The idea of the monolithic, vertically integrated “power company” is already outmoded in much of the U.S. There are many wires companies (transmission and/or distribution) that own no generation. There are independent system operators (under various guises) that manage load/resource balance, complete with real-time pricing. And there are energy-service providers, independent of wires, who will be willing to do anything they can get paid to do. And, of course, there are generation companies, for whom generating power is their raison d’etre. But my point is, there are already lots of “power” companies in the U.S. that perform specialized functions, some of which are similar to what Davis describes. So his scenario is not so far out of possibility from an industry-structure perspective. What is more difficult to imagine is having so much small-site renewable capacity that it changes the industry to predominantly managing customer-owned generation.

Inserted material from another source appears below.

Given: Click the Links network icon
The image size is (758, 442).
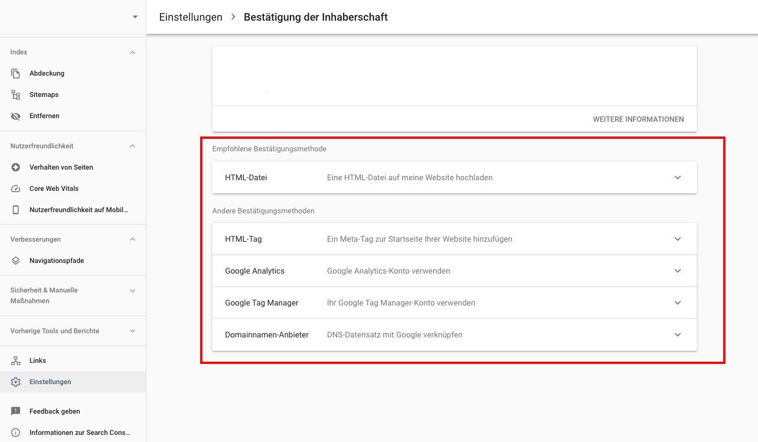Looking at the screenshot, I should coord(16,360).
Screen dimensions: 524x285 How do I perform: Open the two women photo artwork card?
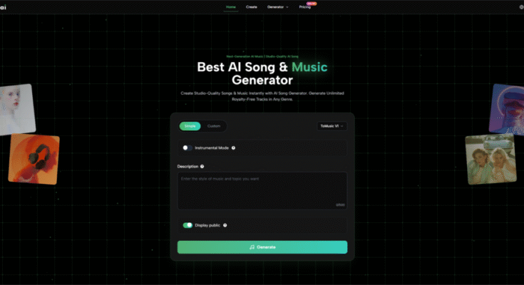[x=490, y=159]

Nevertheless, daytime technologies such as solar would tend to reduce the power system’s load factor, which could make the power system more cost-efficient. Of course, you’d still have to pay for the use of the transmission/distribution system and for your base energy needs.
Yes, once you get the the wires company divorced from the generation and retail supply ends of the business, then the wires utility is just in the business of shipping power around between its customers, some of whom are net producers of power and others of whom are net consumers of power. In that sense the idea is already here, and some restructured retail markets resemble this “future” already in a bare bones way.
But even the most advanced wires co. now is mostly in the business of shipping power from generation companies to retail consumers, not coordinating among customers of diverse, distributed energy supply and consumption resources. And I get the sense that most of the companies induced to unbundle wires from non-wires business tended to see generation as the hot property and the wires business remaining the steady-as-it-goes regulated business entity.
What caught my eye in Davis’s description was the sense of the wires business as the hot property in a world of smart grids and diverse energy resources.
I think this is brilliant … But so much depends on storage.
Regarding D.O.U.G.’s comment about small site renewables, who knows where all this leads, but it seems that there’s some possibility that renewables make more sense and become a bigger part of the mix if these issues play out in their favor:
the smart grid makes renewables smarter and more sensible (for instance, it rationalizes wind’s intermittency)
technological advances in the renewables r&d department: urban wind, enhanced geothermal, offshore wind, other offshore renewables like wave, tidal, and all the other stuff that people are playing around with right now
vehicle-to-grid (V2G) shakes up the equation because electricity is a cheap car fuel, and the effects of buffering the grid with car batteries
Enron! This really really sounds like Enron!
Enron did try to become an asset-light mostly trading-based company, but that isn’t the kind of idea discussed here. Instead, (at least as I understood him) Davis is talking about a wires-based electric utility that adds value by helping energy users manage locally-interconnected distributed energy resources.